#### Task directions
Your task is to copy the listing exactly. Drop any pictures from the copy.

#### Provided records

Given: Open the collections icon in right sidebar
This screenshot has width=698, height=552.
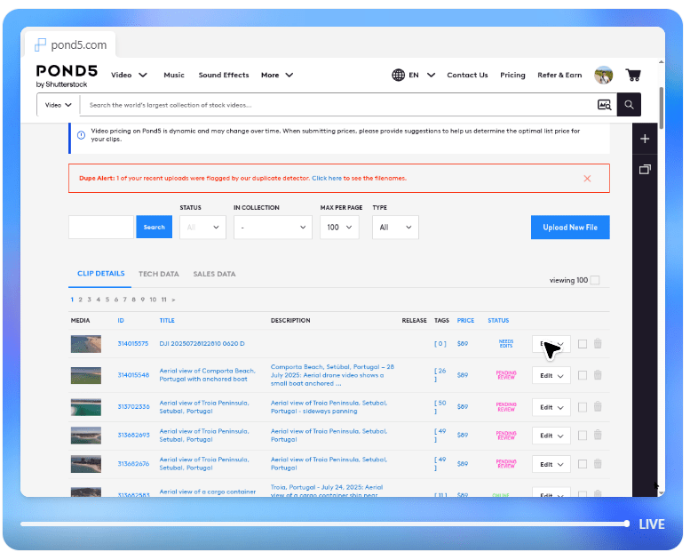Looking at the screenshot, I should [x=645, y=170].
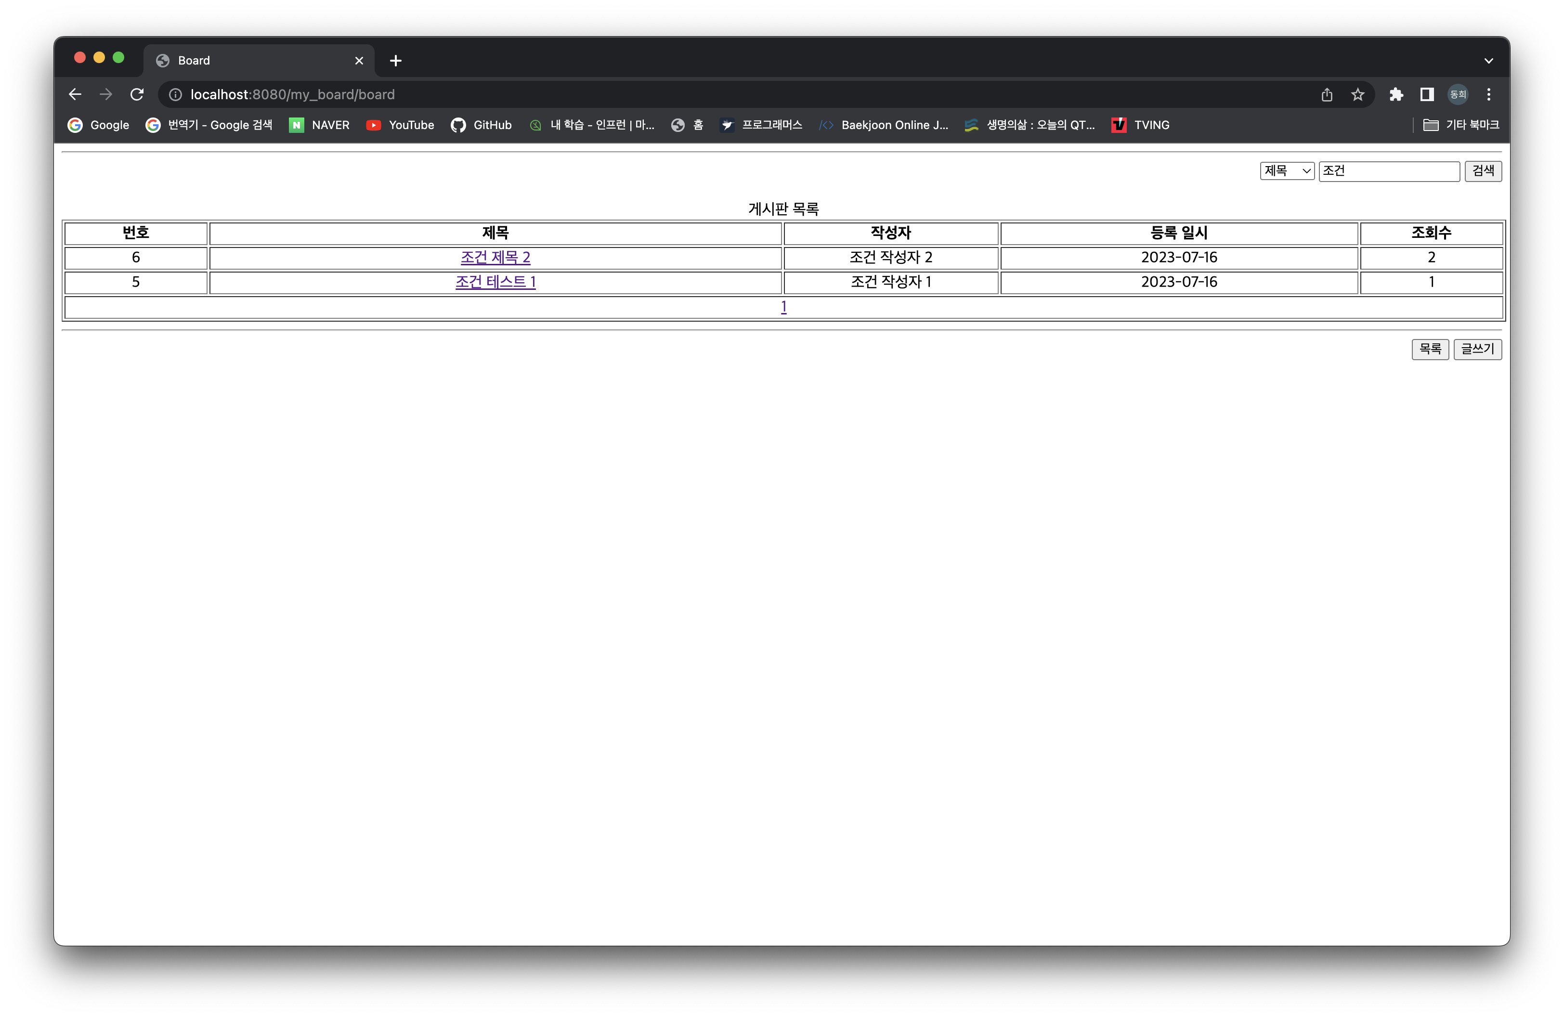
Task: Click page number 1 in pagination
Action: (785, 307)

#### Answer to this problem
Given: Open the collections icon in right sidebar
This screenshot has width=698, height=552.
Looking at the screenshot, I should [x=645, y=170].
Task: Click page number 1 in pagination
Action: (785, 307)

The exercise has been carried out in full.